- **What the exercise asks**:
Find every line in the items below that contains the word "agent" and copy each of those lines out in full. Case counts, so match upper and lower case.

- **Target pointing data**:
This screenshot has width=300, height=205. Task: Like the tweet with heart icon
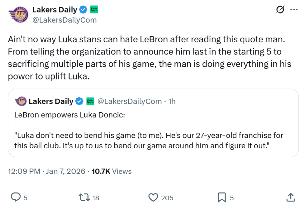tap(153, 197)
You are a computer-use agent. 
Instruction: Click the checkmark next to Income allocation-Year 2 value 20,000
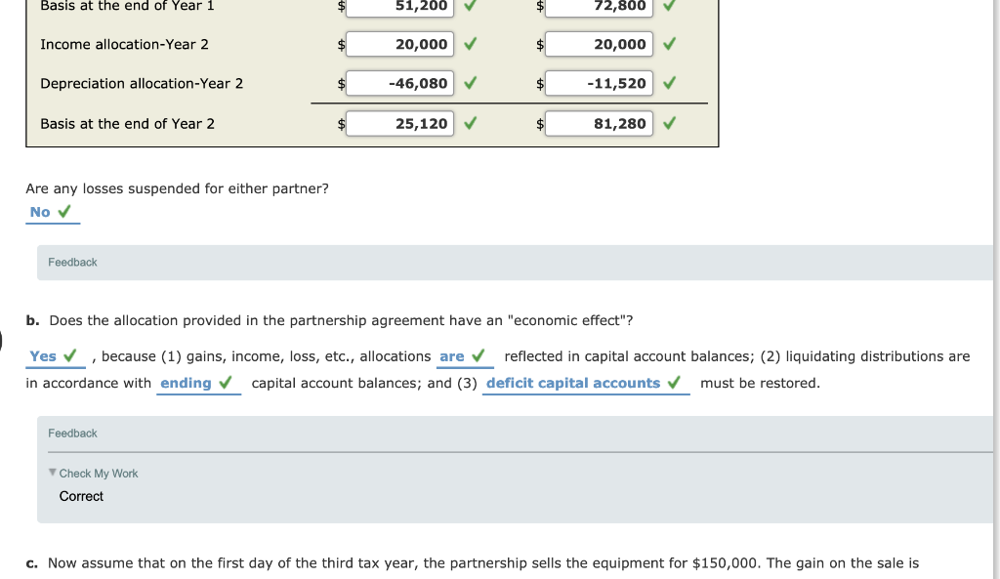468,44
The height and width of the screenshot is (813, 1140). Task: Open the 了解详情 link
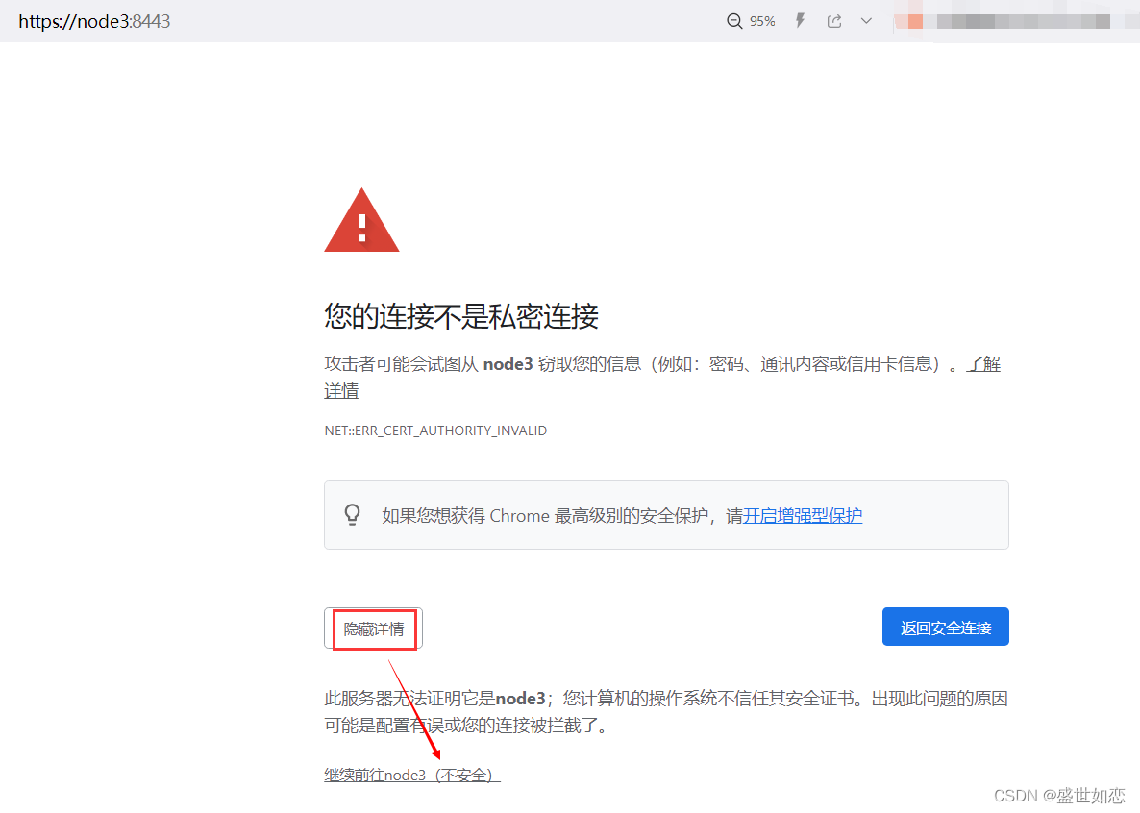click(x=982, y=363)
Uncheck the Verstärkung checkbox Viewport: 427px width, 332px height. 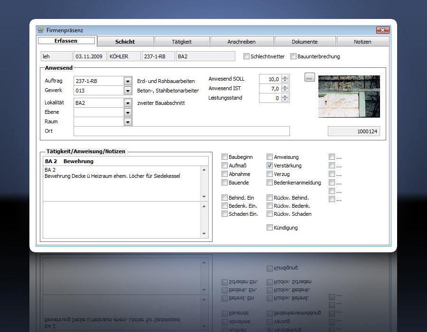(269, 166)
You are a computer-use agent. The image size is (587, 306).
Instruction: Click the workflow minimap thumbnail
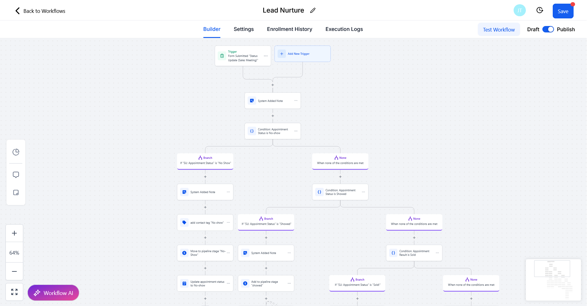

- **Answer to this exercise**:
You are a computer-use agent. 
You are a computer-use agent. The image size is (587, 306).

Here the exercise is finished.